Experts: Opportunity Zones are designed to address economic inequality within a community

U.S. Sen. Cory Booker, who co-sponsored the bill that created Opportunity Zones, spoke to a group in Newark recently about the progress being made in setting up the various zones, and the regulatory framework that will come with them.

Booker (D-N.J.) said Opportunity Zones, which are an attempt to tap nearly $6 trillion in unrealized capital, are a new tool in the toolboxes for businesses, which is also creating a moral case for investment in urban and rural areas.

“I’m very proud that I’ve given the real practitioners of civic society, not senators or congresspeople, but it’s mayors — the hardest job in all of American politics — and giving mayors another good tool in their toolbox to prove who we are as a country and who we are in our urban space,” he said.

Steve Glickman, co-founder and CEO of the Economic Innovation Group, which helped in the creation of the legislation, also spoke to the audience — through a video conference from Washington, D.C.

“This is a program designed at addressing economic inequality, but it’s designed at addressing economic inequality at a level we don’t talk about a lot in this country, and this is inequality within and among communities,” Glickman said. “And, in those communities, your economic outcomes and life outcomes are very different. It almost is like we are talking about two different countries. And those communities start to feel more and more like these are places that are not in America, but in the developing world.”

That’s because there are pockets of the country that see life expectancies that are five years lower than the average, and the chances of climbing the socioeconomic ladder is in the single digits, rates of obesity and diabetes and opioid use are more than 50 percent higher than the average, Glickman said.

That, in a capital-rich country.

“In fact, we’re as rich as we’ve ever been,” Glickman said. “Stock markets are at record highs, profits are at record highs — and the idea here is: How do you tie the fates of those investors doing well in the economy with communities that have been overlooked for too long.”

Trying to spur the economy in some pockets is not a new concept.

The state created Urban Enterprise Zones, which recently have been reinstated. And incentive programs and empowerment zones have existed around the country.

But, while the rest of the country has generally gained businesses and jobs, distressed communities have lost 6 percent of their businesses and 6 percent of their jobs since 2000.

“That trend is pretty much a straight downward trajectory,” Glickman said. “From 2000 to the latest data we have a couple of years ago. And, if you’re not creating businesses, you’re not creating jobs, because almost all the net new jobs in this economy come out of the (new) businesses.”

So how can Opportunity Zones work where other strategies have failed or not produced monumental results?

“This program was designed as a new approach,” Glickman said, citing former strategies that failed or did not live up to their potential.

“It was not an intentional failure, it was a design failure. Those programs were designed with incentives going to businesses, and it turned out a lot of those businesses couldn’t take advantage of it.
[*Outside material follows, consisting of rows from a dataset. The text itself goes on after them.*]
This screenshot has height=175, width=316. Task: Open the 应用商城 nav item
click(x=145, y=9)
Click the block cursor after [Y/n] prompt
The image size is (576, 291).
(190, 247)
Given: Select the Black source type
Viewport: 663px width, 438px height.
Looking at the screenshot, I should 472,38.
They were too small, they weren’t profitable, they didn’t have the bandwidth to take advantage of the incentives.”

Opportunity Zones, on the other hand, have a few advantages, such as:

  • Scalability: There is no limit to the amount of capital that can move into these zones;
  • Flexibility: All types of investors can engage, which allows areas like real estate and infrastructure and clean energy to be tackled as well;
  • Equity investments: Doing this instead of tapping into debt will change the skin in the game.
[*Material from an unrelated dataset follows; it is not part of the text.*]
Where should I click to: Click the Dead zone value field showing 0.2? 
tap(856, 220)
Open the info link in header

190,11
The benefits depend on “patient capital,” Glickman said. “To really get the full extent of it, you have to stay invested for 10 years or more.”

Booker said he has seen the business community respond to the Opportunity Zones, and understand the potential provided by broad parameters and real freedom in creating investment funds.

“Some people are already working to organize investment funds which are completely privately run, which is just exciting to me,” he said. “Meanwhile, a lot of regs are being finalized by (the U.S.) Treasury.”

That means billions of dollars will soon be moved into low-income areas.

“I see really the perspective from New Jersey and I’m seeing a lot of different groups: impact investors, people that have a social mission,” Booker said. “There are some businesses that have a charitable foundation and (are) looking for ways to create a multiplier effect with their investment, which is exciting.

“And I’m seeing just savvy investors. As the EIG CEO said today, this could end up being the greatest economic development initiative in a generation in our country.”